[Item coordinate data]
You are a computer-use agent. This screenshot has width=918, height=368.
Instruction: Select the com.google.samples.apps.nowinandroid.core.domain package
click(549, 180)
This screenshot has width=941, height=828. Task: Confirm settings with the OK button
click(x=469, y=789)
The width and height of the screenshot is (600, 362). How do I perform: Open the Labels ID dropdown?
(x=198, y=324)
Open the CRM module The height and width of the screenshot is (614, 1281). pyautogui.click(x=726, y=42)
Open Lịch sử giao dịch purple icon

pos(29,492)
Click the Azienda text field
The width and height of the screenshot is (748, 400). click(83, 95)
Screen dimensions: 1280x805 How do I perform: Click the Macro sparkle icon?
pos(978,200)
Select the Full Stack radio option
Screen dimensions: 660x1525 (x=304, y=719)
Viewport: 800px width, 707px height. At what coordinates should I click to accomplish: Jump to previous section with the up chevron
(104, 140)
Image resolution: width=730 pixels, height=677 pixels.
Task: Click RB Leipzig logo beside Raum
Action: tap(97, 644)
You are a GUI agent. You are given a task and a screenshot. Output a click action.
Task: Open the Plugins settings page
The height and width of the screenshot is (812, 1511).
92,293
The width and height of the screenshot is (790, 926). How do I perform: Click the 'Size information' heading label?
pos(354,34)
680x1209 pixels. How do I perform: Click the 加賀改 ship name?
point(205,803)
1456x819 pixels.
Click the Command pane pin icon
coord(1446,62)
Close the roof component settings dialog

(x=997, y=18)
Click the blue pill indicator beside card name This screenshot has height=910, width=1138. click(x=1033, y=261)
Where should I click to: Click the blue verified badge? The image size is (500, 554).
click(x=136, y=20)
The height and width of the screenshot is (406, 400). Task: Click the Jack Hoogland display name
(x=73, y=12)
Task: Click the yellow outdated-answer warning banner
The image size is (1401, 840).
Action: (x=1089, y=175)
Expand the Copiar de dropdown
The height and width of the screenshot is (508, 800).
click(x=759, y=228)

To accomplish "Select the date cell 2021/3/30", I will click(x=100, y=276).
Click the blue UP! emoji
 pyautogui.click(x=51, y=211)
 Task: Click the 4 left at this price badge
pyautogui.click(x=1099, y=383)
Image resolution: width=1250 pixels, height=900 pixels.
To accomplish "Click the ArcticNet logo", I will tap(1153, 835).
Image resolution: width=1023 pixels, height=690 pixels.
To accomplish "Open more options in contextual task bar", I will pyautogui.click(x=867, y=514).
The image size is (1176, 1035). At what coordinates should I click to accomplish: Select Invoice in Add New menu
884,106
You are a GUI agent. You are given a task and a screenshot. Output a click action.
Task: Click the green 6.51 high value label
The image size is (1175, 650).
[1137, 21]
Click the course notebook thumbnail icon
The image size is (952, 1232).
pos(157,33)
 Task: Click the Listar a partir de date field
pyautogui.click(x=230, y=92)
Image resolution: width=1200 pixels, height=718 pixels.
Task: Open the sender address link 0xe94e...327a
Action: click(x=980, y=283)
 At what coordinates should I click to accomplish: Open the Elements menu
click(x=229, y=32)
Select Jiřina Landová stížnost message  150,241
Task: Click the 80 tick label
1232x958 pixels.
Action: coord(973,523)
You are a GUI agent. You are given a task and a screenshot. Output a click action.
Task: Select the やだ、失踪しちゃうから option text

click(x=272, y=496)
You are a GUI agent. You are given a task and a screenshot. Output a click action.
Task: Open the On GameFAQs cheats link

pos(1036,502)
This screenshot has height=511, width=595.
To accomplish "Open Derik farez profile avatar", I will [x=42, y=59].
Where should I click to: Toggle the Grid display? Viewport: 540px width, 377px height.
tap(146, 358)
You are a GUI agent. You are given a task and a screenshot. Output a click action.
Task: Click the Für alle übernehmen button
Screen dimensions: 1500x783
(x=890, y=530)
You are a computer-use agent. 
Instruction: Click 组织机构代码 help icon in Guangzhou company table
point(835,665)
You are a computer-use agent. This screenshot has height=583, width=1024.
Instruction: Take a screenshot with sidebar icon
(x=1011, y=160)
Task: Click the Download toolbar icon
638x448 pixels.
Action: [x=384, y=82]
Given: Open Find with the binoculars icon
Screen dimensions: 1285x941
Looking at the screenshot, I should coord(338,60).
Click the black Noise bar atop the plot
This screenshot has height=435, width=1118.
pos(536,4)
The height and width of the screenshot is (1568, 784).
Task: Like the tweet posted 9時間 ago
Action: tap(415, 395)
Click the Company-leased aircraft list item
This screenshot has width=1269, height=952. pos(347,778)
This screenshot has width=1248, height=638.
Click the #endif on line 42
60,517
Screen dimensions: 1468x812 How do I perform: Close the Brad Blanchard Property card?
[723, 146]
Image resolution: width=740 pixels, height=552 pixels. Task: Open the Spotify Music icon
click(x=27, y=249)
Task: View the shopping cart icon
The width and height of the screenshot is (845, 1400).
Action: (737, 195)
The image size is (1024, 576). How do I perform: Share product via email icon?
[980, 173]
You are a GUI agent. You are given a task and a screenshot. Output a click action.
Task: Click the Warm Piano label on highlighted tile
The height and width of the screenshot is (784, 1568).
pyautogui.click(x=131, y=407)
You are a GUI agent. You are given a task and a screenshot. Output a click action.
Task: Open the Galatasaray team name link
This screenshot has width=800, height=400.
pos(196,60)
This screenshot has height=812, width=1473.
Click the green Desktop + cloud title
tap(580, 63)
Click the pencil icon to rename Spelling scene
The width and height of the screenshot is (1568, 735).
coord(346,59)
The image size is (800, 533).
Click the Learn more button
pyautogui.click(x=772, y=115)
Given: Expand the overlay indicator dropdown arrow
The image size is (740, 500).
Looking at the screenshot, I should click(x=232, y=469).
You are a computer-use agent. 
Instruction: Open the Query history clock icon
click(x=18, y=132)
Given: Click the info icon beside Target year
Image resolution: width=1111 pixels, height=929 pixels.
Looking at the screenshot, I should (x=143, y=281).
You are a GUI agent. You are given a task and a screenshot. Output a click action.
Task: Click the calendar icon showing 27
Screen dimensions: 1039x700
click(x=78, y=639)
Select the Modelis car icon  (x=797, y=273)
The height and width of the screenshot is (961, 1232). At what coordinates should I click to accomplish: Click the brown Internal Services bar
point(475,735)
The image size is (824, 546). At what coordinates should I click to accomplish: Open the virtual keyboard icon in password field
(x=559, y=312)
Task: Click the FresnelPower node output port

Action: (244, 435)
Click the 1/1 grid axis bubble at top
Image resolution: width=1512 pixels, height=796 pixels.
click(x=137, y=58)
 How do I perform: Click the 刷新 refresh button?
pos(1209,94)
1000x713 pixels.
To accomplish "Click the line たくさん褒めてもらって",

◆ What you need to do:
Rewrite all of the material above with every "How do I perform" changed to "How can I do", leaving everything else the same.

◆ Solution for this exercise:
You are a computer-use agent. This screenshot has width=918, height=368.
Instruction: Select the com.google.samples.apps.nowinandroid.core.domain package
click(549, 180)
This screenshot has width=941, height=828. Task: Confirm settings with the OK button
click(x=469, y=789)
The width and height of the screenshot is (600, 362). How can I do: Open the Labels ID dropdown?
(x=198, y=324)
Open the CRM module The height and width of the screenshot is (614, 1281). pyautogui.click(x=726, y=42)
Open Lịch sử giao dịch purple icon

pos(29,492)
Click the Azienda text field
The width and height of the screenshot is (748, 400). click(83, 95)
Screen dimensions: 1280x805 How can I do: Click the Macro sparkle icon?
pos(978,200)
Select the Full Stack radio option
Screen dimensions: 660x1525 (x=304, y=719)
Viewport: 800px width, 707px height. At what coordinates should I click to accomplish: Jump to previous section with the up chevron
(104, 140)
Image resolution: width=730 pixels, height=677 pixels.
Task: Click RB Leipzig logo beside Raum
Action: tap(97, 644)
You are a GUI agent. You are given a task and a screenshot. Output a click action.
Task: Open the Plugins settings page
The height and width of the screenshot is (812, 1511).
92,293
The width and height of the screenshot is (790, 926). How can I do: Click the 'Size information' heading label?
pos(354,34)
680x1209 pixels. How can I do: Click the 加賀改 ship name?
point(205,803)
1456x819 pixels.
Click the Command pane pin icon
coord(1446,62)
Close the roof component settings dialog

(x=997, y=18)
Click the blue pill indicator beside card name This screenshot has height=910, width=1138. click(x=1033, y=261)
Where should I click to: Click the blue verified badge? The image size is (500, 554).
click(x=136, y=20)
The height and width of the screenshot is (406, 400). Task: Click the Jack Hoogland display name
(x=73, y=12)
Task: Click the yellow outdated-answer warning banner
The image size is (1401, 840).
Action: (x=1089, y=175)
Expand the Copiar de dropdown
The height and width of the screenshot is (508, 800).
click(x=759, y=228)

To accomplish "Select the date cell 2021/3/30", I will click(x=100, y=276).
Click the blue UP! emoji
 pyautogui.click(x=51, y=211)
 Task: Click the 4 left at this price badge
pyautogui.click(x=1099, y=383)
Image resolution: width=1250 pixels, height=900 pixels.
To accomplish "Click the ArcticNet logo", I will tap(1153, 835).
Image resolution: width=1023 pixels, height=690 pixels.
To accomplish "Open more options in contextual task bar", I will pyautogui.click(x=867, y=514).
The image size is (1176, 1035). At what coordinates should I click to accomplish: Select Invoice in Add New menu
884,106
You are a GUI agent. You are given a task and a screenshot. Output a click action.
Task: Click the green 6.51 high value label
The image size is (1175, 650).
[1137, 21]
Click the course notebook thumbnail icon
The image size is (952, 1232).
pos(157,33)
 Task: Click the Listar a partir de date field
pyautogui.click(x=230, y=92)
Image resolution: width=1200 pixels, height=718 pixels.
Task: Open the sender address link 0xe94e...327a
Action: click(x=980, y=283)
 At what coordinates should I click to accomplish: Open the Elements menu
click(x=229, y=32)
Select Jiřina Landová stížnost message  150,241
Task: Click the 80 tick label
1232x958 pixels.
Action: coord(973,523)
You are a GUI agent. You are given a task and a screenshot. Output a click action.
Task: Select the やだ、失踪しちゃうから option text

click(x=272, y=496)
You are a GUI agent. You are given a task and a screenshot. Output a click action.
Task: Open the On GameFAQs cheats link

pos(1036,502)
This screenshot has height=511, width=595.
To accomplish "Open Derik farez profile avatar", I will [x=42, y=59].
Where should I click to: Toggle the Grid display? Viewport: 540px width, 377px height.
tap(146, 358)
You are a GUI agent. You are given a task and a screenshot. Output a click action.
Task: Click the Für alle übernehmen button
Screen dimensions: 1500x783
(x=890, y=530)
You are a computer-use agent. 
Instruction: Click 组织机构代码 help icon in Guangzhou company table
point(835,665)
You are a computer-use agent. This screenshot has height=583, width=1024.
Instruction: Take a screenshot with sidebar icon
(x=1011, y=160)
Task: Click the Download toolbar icon
638x448 pixels.
Action: [x=384, y=82]
Given: Open Find with the binoculars icon
Screen dimensions: 1285x941
Looking at the screenshot, I should coord(338,60).
Click the black Noise bar atop the plot
This screenshot has height=435, width=1118.
pos(536,4)
The height and width of the screenshot is (1568, 784).
Task: Like the tweet posted 9時間 ago
Action: tap(415, 395)
Click the Company-leased aircraft list item
This screenshot has width=1269, height=952. pos(347,778)
This screenshot has width=1248, height=638.
Click the #endif on line 42
60,517
Screen dimensions: 1468x812 How can I do: Close the Brad Blanchard Property card?
[723, 146]
Image resolution: width=740 pixels, height=552 pixels. Task: Open the Spotify Music icon
click(x=27, y=249)
Task: View the shopping cart icon
The width and height of the screenshot is (845, 1400).
Action: (737, 195)
The image size is (1024, 576). How can I do: Share product via email icon?
[980, 173]
You are a GUI agent. You are given a task and a screenshot. Output a click action.
Task: Click the Warm Piano label on highlighted tile
The height and width of the screenshot is (784, 1568).
pyautogui.click(x=131, y=407)
You are a GUI agent. You are given a task and a screenshot. Output a click action.
Task: Open the Galatasaray team name link
This screenshot has width=800, height=400.
pos(196,60)
This screenshot has height=812, width=1473.
Click the green Desktop + cloud title
tap(580, 63)
Click the pencil icon to rename Spelling scene
The width and height of the screenshot is (1568, 735).
coord(346,59)
The image size is (800, 533).
Click the Learn more button
pyautogui.click(x=772, y=115)
Given: Expand the overlay indicator dropdown arrow
The image size is (740, 500).
Looking at the screenshot, I should click(x=232, y=469).
You are a computer-use agent. 
Instruction: Open the Query history clock icon
click(x=18, y=132)
Given: Click the info icon beside Target year
Image resolution: width=1111 pixels, height=929 pixels.
Looking at the screenshot, I should (x=143, y=281).
You are a GUI agent. You are given a task and a screenshot. Output a click action.
Task: Click the calendar icon showing 27
Screen dimensions: 1039x700
click(x=78, y=639)
Select the Modelis car icon  (x=797, y=273)
The height and width of the screenshot is (961, 1232). At what coordinates should I click to accomplish: Click the brown Internal Services bar
point(475,735)
The image size is (824, 546). At what coordinates should I click to accomplish: Open the virtual keyboard icon in password field
(x=559, y=312)
Task: Click the FresnelPower node output port

Action: (244, 435)
Click the 1/1 grid axis bubble at top
Image resolution: width=1512 pixels, height=796 pixels.
click(x=137, y=58)
 How can I do: Click the 刷新 refresh button?
pos(1209,94)
1000x713 pixels.
To accomplish "Click the line たくさん褒めてもらって",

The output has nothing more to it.